User can specify alternative final output location using outputDirectory keyword in the engine parameter, and work directory using workDirectory keyword. The root of temporary output directories and log directories follows the definition of work directory. The output location of each step in the workflow are stored under temporary output directory <workDirectory>/steps/<step-name>/try-<try-number> for workflow with simple steps, and <workDirectory>/steps/<subworkflow-name>/<subworkflow-index>/<step-name>/try-<try-number> for workflow with subworkflows (such as scatter-gather subworkflows). The log files of each step are stored under log directory following similar subdirectory structure.

{
    "engineParameters": {
        "outputDirectory": "gds://custom/output/path",
        "workDirectory": "gds://custom/workdir/path"
    }
}

Output Setting

In the engine parameter, user can use keyword outputSetting with value leave, move or copy to specify, whether the workflow output should be left in temporary output locations as after each step (leave) or should be moved (move) or copied (copy) to a final output location. The default value of outputSetting is move.

When outputSetting is set to move or copy, all output files (type File or File array) are moved or copied in a "flattened" way to final output location (i.e. without subfolders). Similarly, all output folders (type Directory or Directory array) are moved or copied to the final output location, recursively with all the structure and name of containing files or subfolders preserved. When output file or folder basename collision occurs, the duplicated basename is renamed with incremental suffixes _2 _3 to resolve the conflict. This renaming handling is consistent with local cwltool behavior, and it applies to both files and folders output. If work diretory and output directory are in same gds volume, contents will be copied via direct aws s3 which will be much faster and requires smaller compute instance.

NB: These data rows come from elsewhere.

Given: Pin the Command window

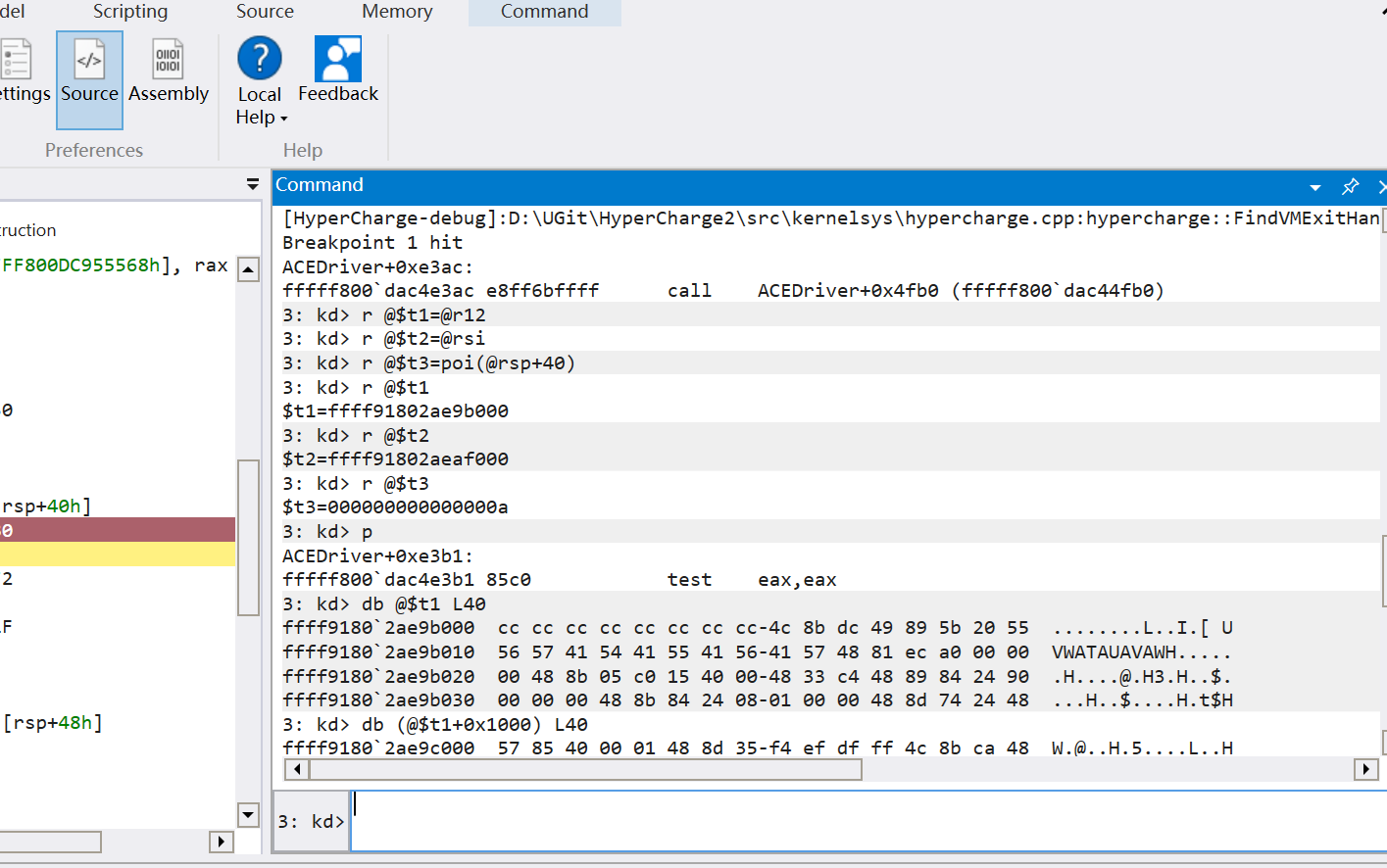Looking at the screenshot, I should pyautogui.click(x=1350, y=186).
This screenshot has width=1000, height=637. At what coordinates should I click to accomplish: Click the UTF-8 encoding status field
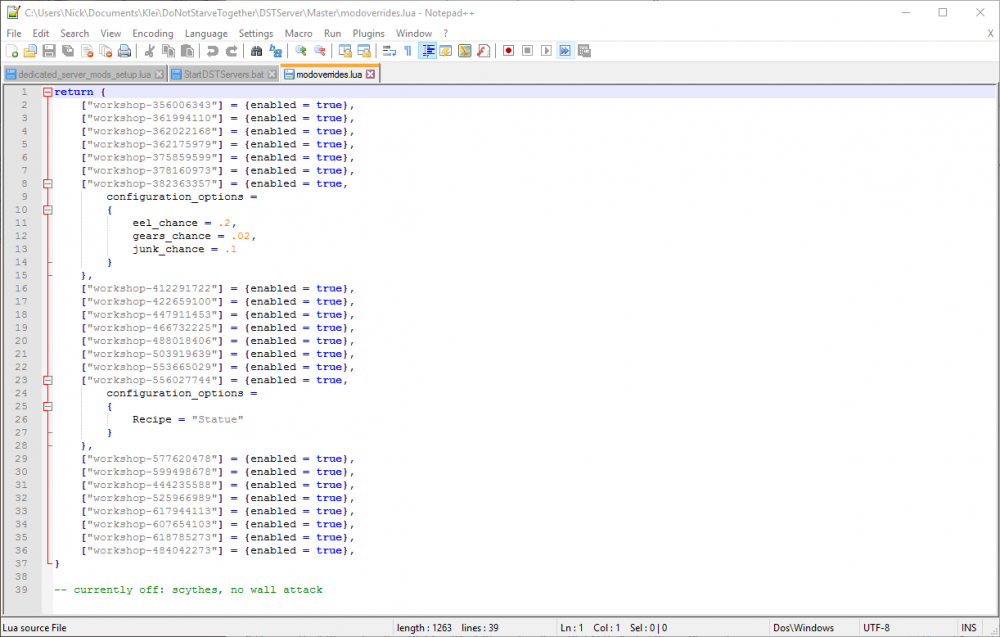tap(878, 628)

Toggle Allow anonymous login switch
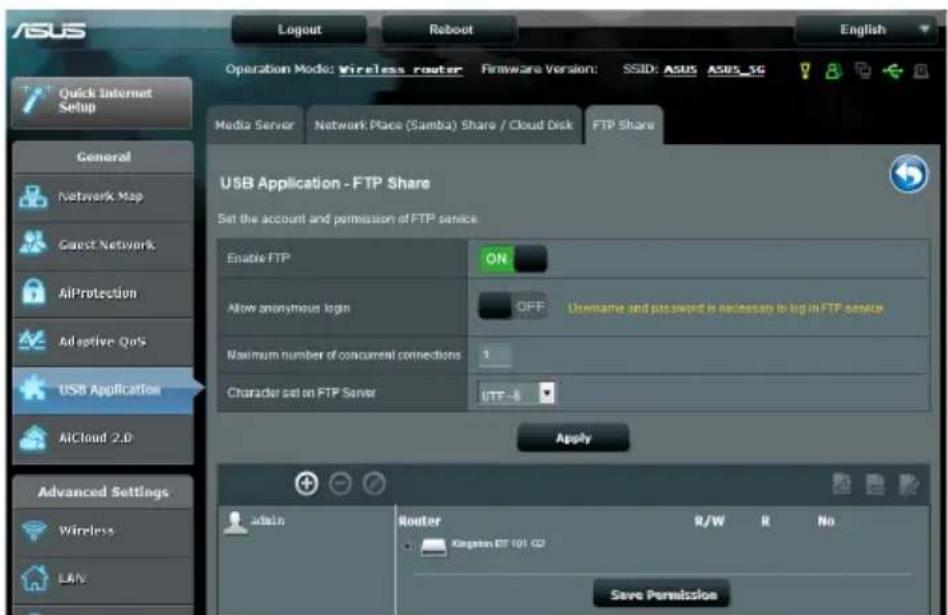coord(513,307)
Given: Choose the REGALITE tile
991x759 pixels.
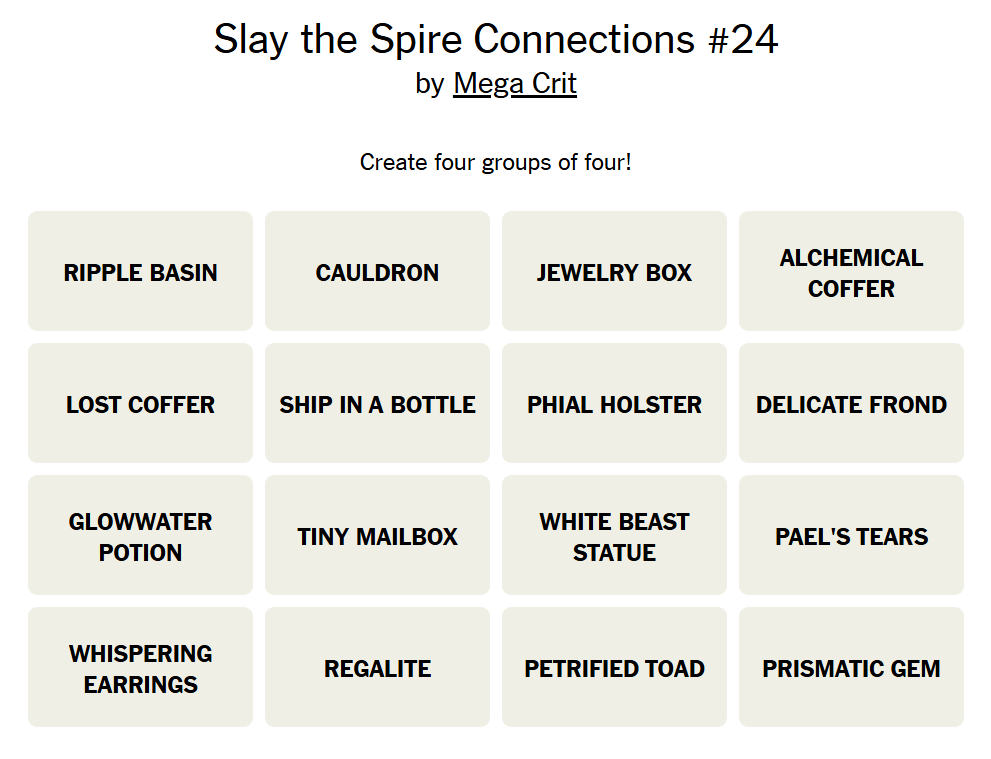Looking at the screenshot, I should (x=377, y=667).

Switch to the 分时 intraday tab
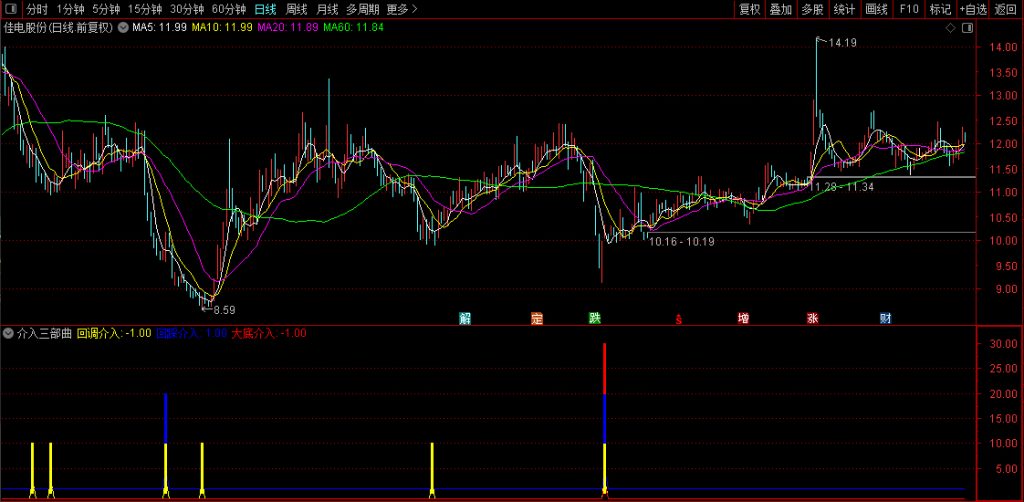coord(37,10)
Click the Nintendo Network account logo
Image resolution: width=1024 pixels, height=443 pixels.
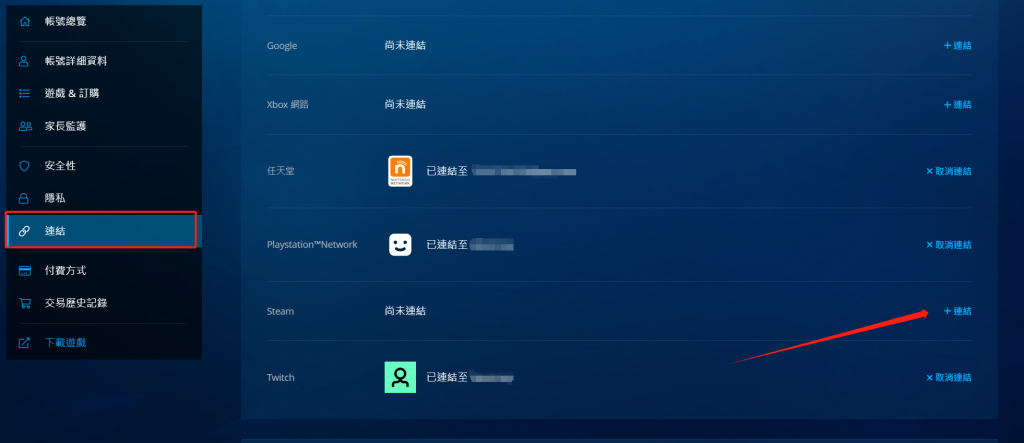tap(400, 171)
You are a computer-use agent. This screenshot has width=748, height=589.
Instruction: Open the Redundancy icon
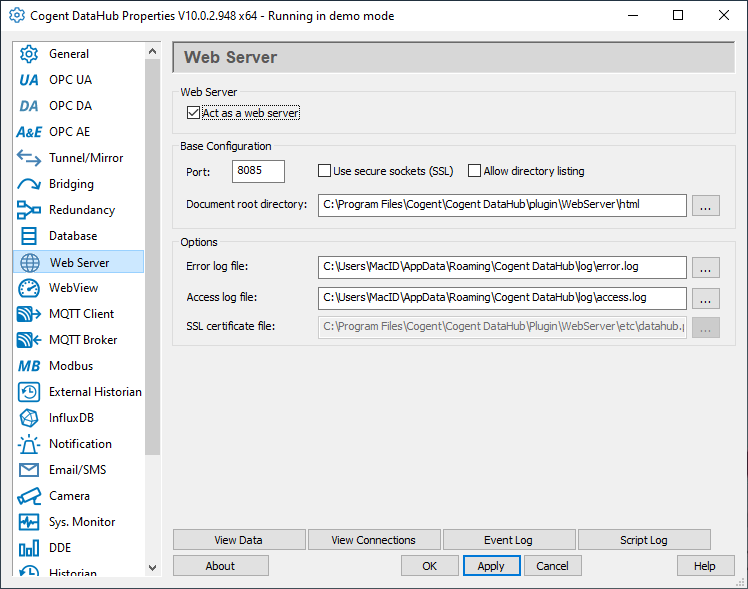pyautogui.click(x=29, y=210)
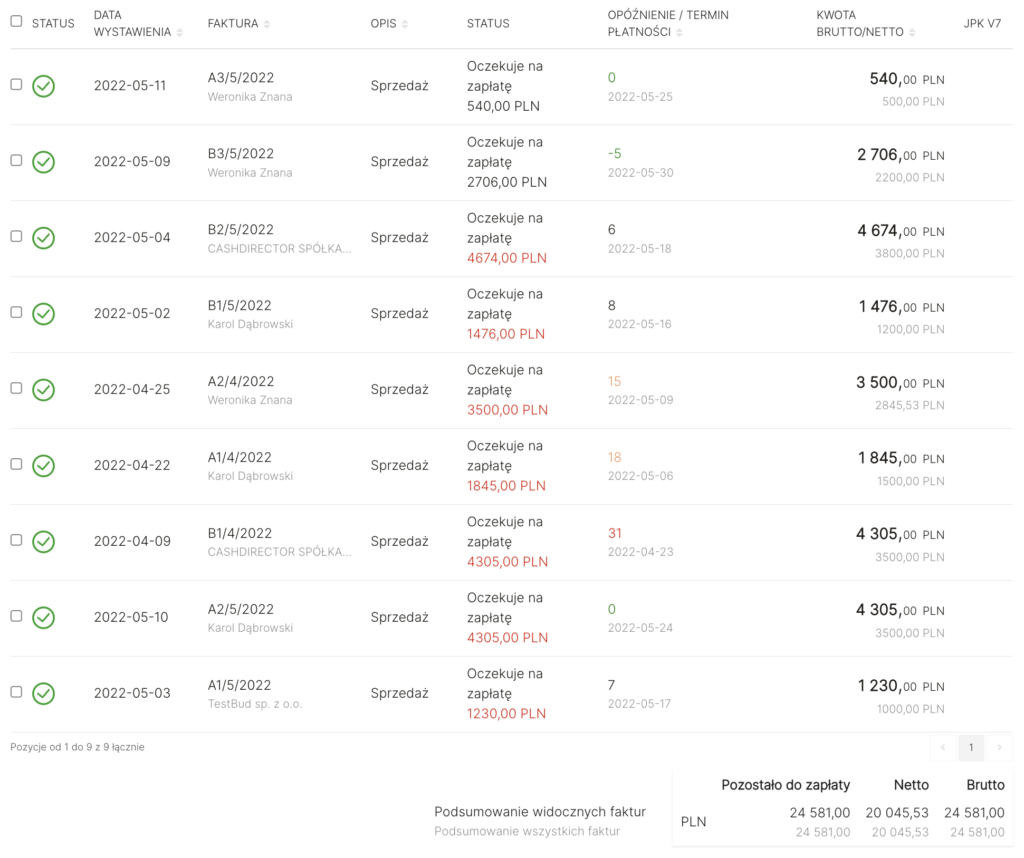Check the box for invoice B1/5/2022

tap(16, 312)
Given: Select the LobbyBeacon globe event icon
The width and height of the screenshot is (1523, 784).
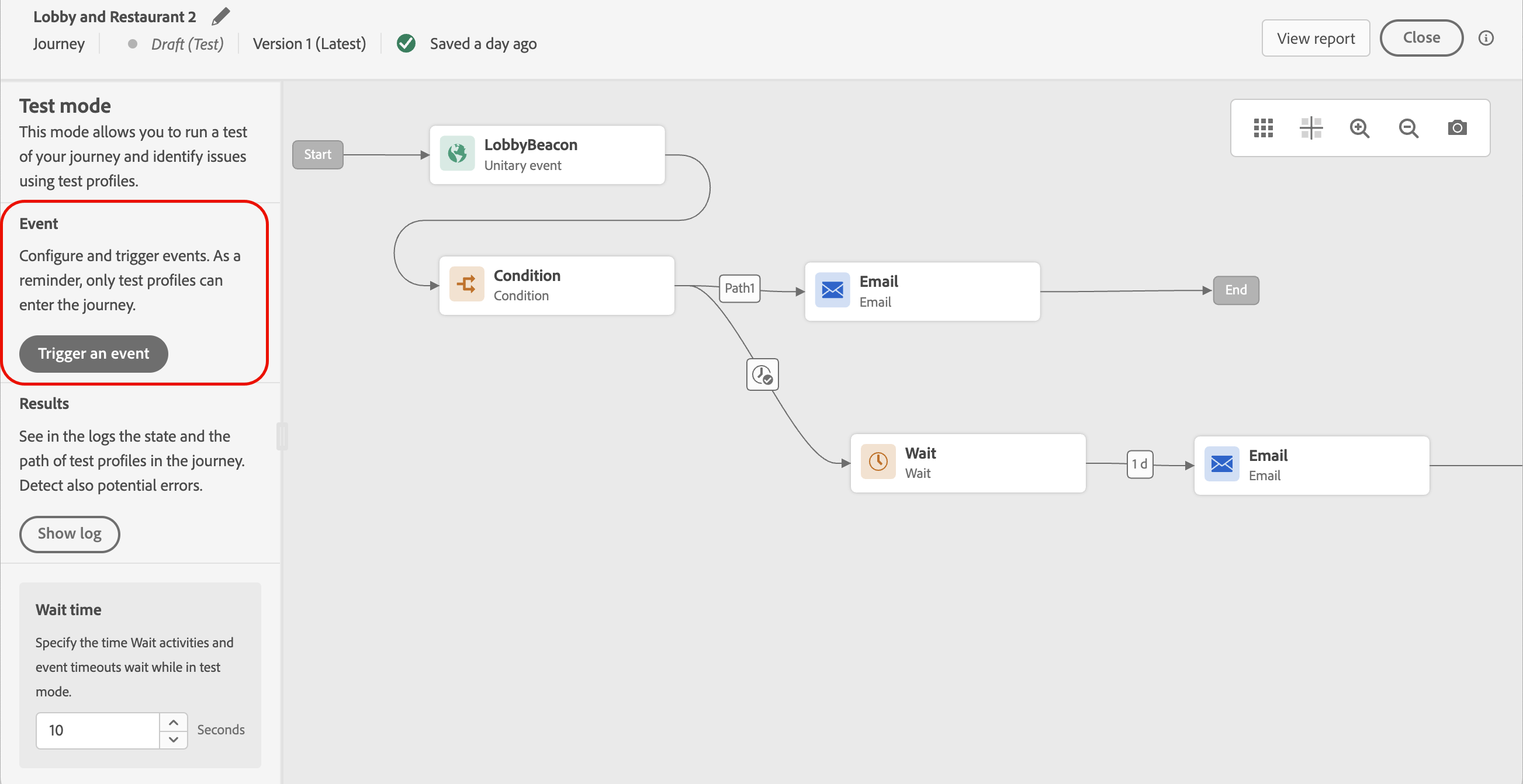Looking at the screenshot, I should [457, 154].
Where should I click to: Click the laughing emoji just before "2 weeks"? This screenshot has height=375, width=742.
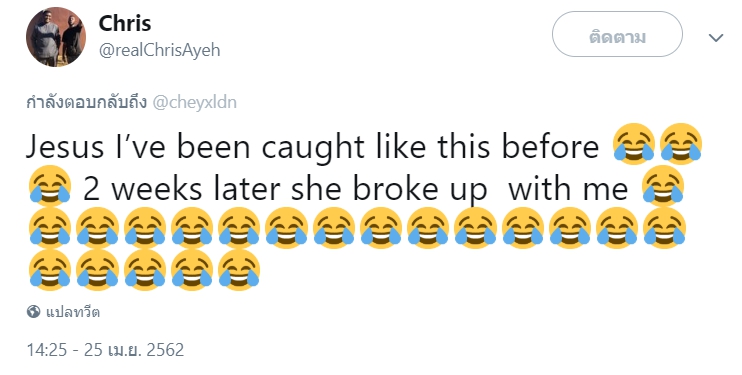50,186
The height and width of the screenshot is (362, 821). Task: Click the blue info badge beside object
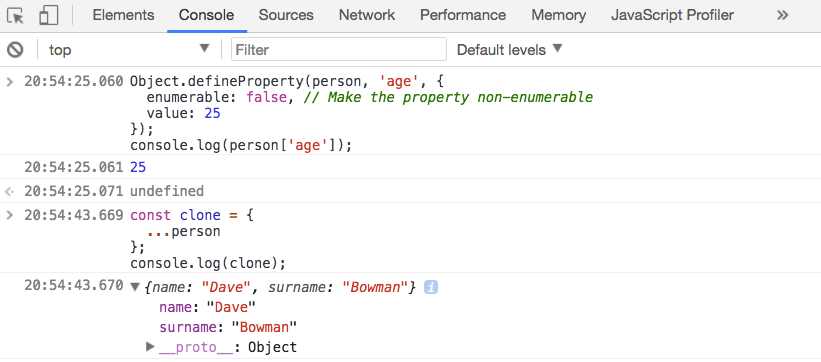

copyOutputTaskInstanceType

When outputSetting above is set to copy or move, the TES compute type used for the task run to perform the copy/move operation can be overridden using the copyOutputTaskInstanceType parameter. By default, the compute type is set to use a type of standardHiCpu with size set to medium.

{
    "engineParameters": {
        "copyOutputTaskInstanceType": {
            "type": "standardHiCpu",
            "size": "medium"
        }
    }
}

Launch Overrides

ResourceRequirements

As an extension of CWL resource requirement overrides feature, when a CWL workflow version is launched, the TES resource requirements of different tools in the workflow can be overridden using then overrides keyword under the engineParameters field in the version launch request, for instance:

When applying overridden ResourceRequirements, use the requirements attribute.

{
    "engineParameters": {
        "overrides": {
            "#md5sum-tool.cwl": {
                "requirements": {
                    "ResourceRequirement": {
                        "coresMin": 4,
                        "ramMin": 2048,
                        "http://platform.illumina.com/rdf/ica/resources": {
                            "type": "standard",
                            "size": "small"
                        }
                    }
                }
            },
            "#processSamplesheet.cwl": {
                "requirements": {
                    "ResourceRequirement": {
                        "http://platform.illumina.com/rdf/ica/resources": {
                            "type": "fpga",
                            "size": "medium"
                        }
                    }
                }
            }
        }
    }
}

In this example, the resource overrides rule will be applied to specific tools (of class CommandLineTool) in the workflow version with id #md5sum-tool.cwl and #samplesheetSplit.cwl. For instance, the tool #md5sum-tool.cwl in the workflow version can have default resource requirement in hints field:

{
    "class": "CommandLineTool",
    "id": "#md5sum-tool.cwl",
    "label": "Simple md5sum tool",
    "requirements": [
        {
            "class": "DockerRequirement",
            "dockerPull": "quay.io/agduncan94/my-md5sum"
        },
        {
            "class": "InlineJavascriptRequirement"
        }
    ],
    "hints": [
        {
            "class": "ResourceRequirement",
            "coresMin": 2,
            "ramMin": 1024,
            "outdirMin": 512,
            "http://platform.illumina.com/rdf/ica/resources": {
                "type": "standard",
                "size": "medium"
            }
        }
    ],
    "inputs": [ ... ]
    ...
}

As a result of the overrides, TES task corresponding to a step with tool id #md5sum-tool.cwl will be launched with resource requirement "size": ""small" rather than "size": "medium".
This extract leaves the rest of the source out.